» **Problem statement**: Of the entries below, repeat exactly only those lines from the one containing "Task: Click the InstallShield" through the last line, with pictures omitted.

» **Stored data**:

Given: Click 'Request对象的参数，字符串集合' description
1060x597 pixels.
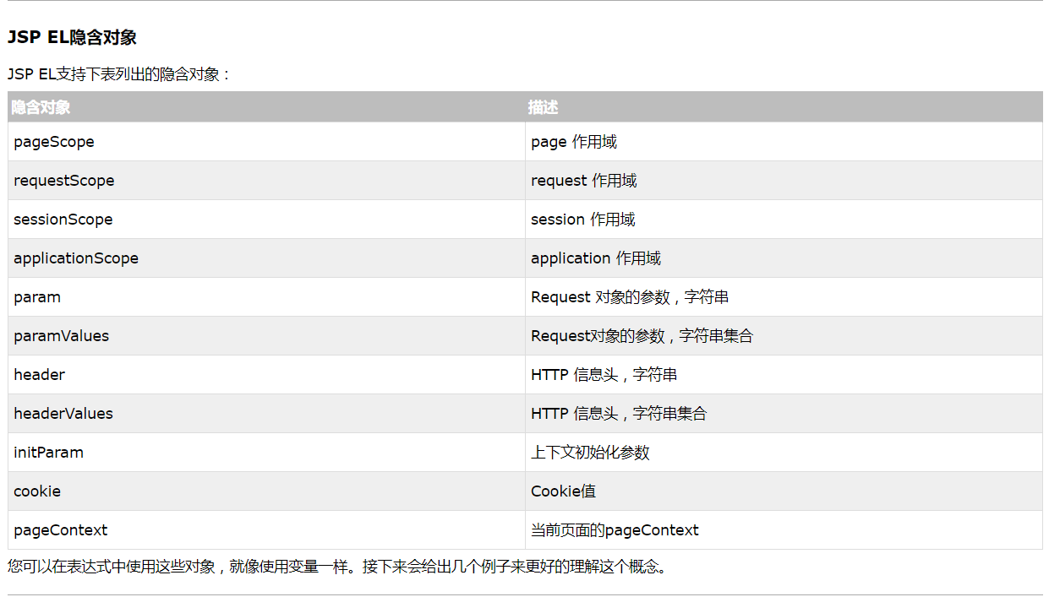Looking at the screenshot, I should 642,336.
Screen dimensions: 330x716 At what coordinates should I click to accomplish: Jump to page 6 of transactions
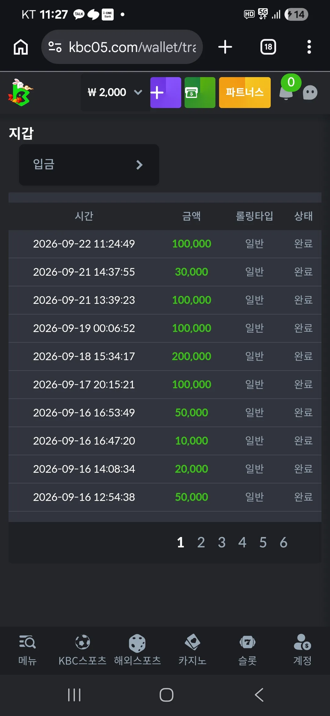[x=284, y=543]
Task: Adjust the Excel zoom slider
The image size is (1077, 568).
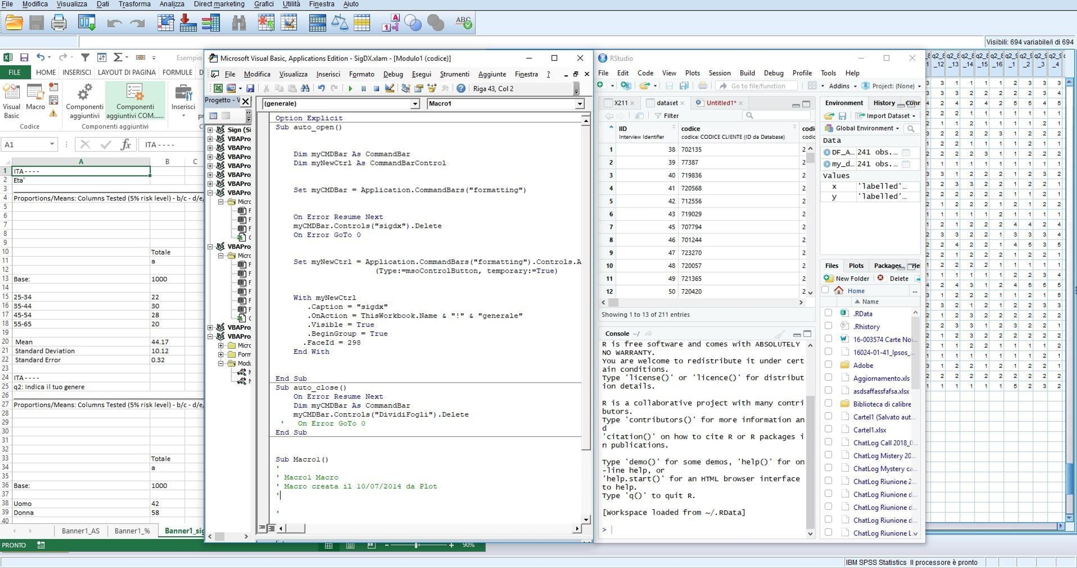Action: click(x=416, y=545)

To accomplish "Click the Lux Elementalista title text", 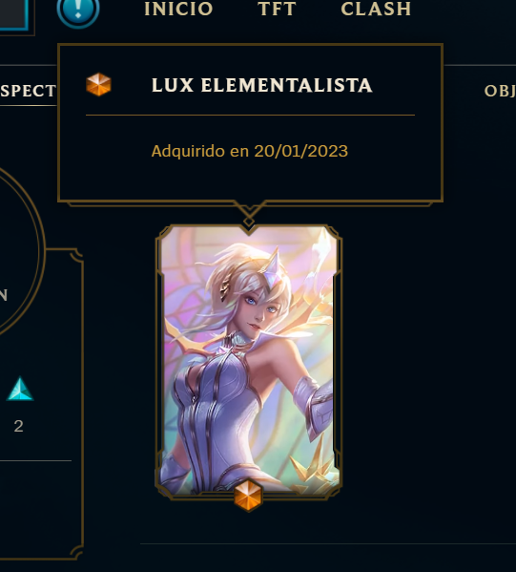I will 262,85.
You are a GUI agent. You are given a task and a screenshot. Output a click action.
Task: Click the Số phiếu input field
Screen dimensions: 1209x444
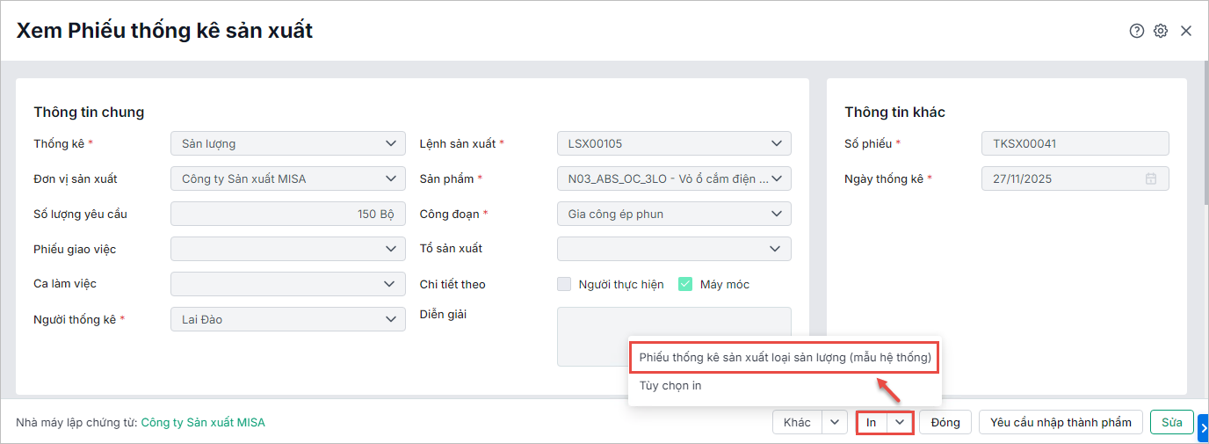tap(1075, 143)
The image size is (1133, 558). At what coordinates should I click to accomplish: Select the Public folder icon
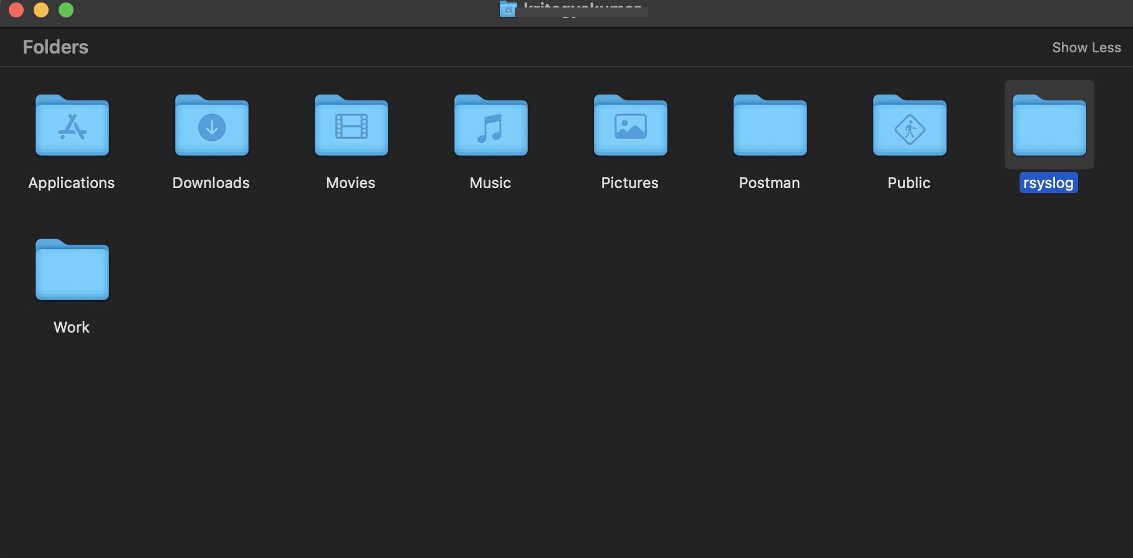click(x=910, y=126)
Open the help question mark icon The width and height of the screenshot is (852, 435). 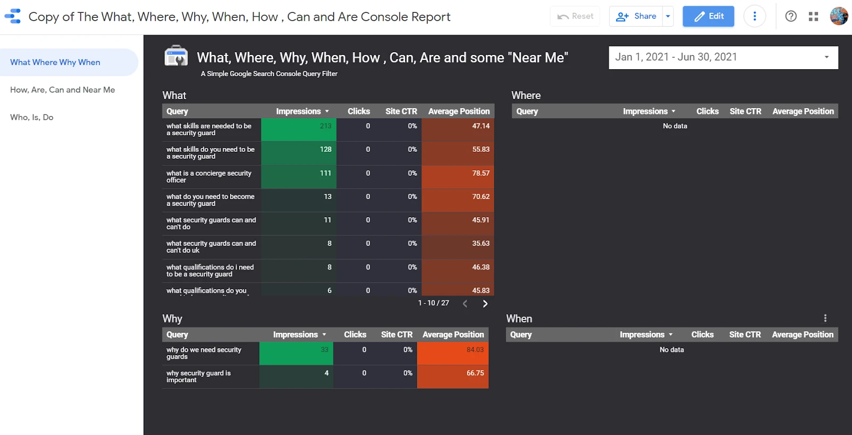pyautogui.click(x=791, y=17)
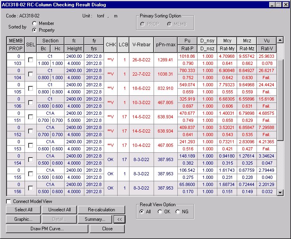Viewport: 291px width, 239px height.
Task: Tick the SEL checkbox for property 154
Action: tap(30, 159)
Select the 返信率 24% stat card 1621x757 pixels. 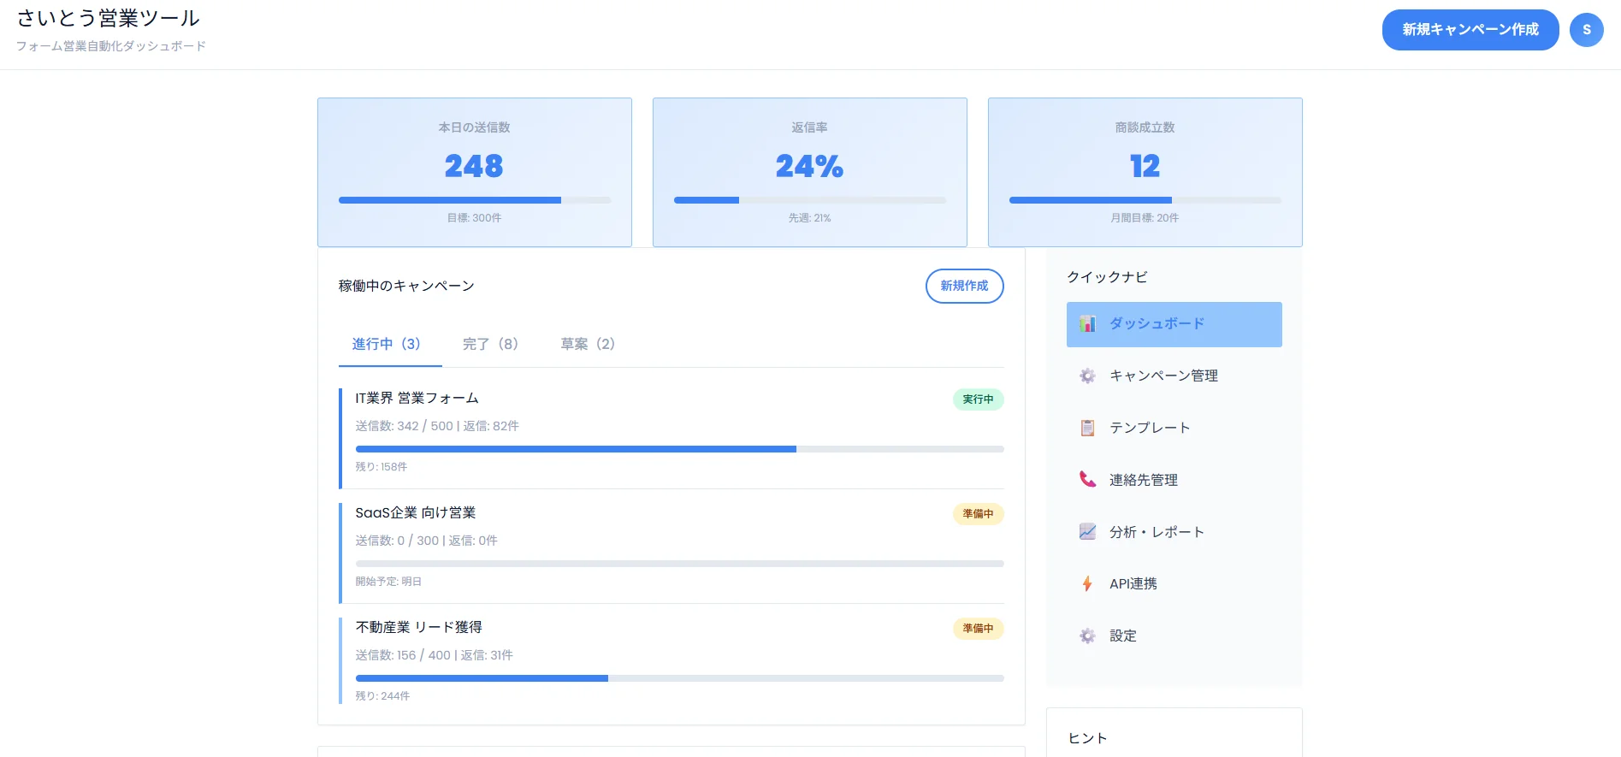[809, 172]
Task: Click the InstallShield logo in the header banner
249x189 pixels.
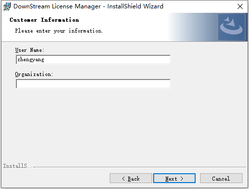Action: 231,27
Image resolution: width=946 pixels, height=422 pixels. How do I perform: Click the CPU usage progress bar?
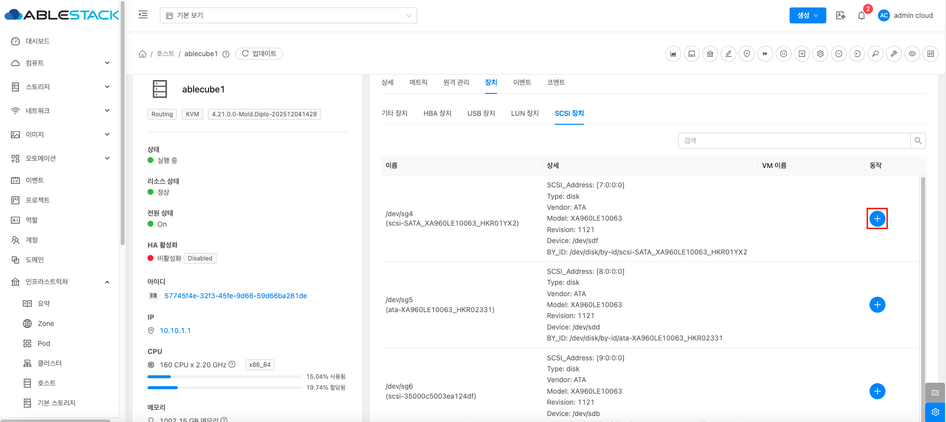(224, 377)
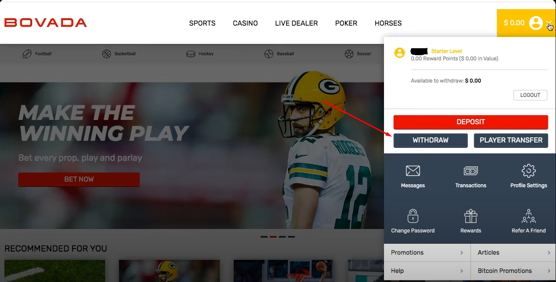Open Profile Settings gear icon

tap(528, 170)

» **Problem solution**:
Task: Click the InstallShield logo in the header banner
249x189 pixels.
Action: 231,27
Image resolution: width=946 pixels, height=422 pixels. How do I perform: Click the CPU usage progress bar?
(224, 377)
Open Profile Settings gear icon

tap(528, 170)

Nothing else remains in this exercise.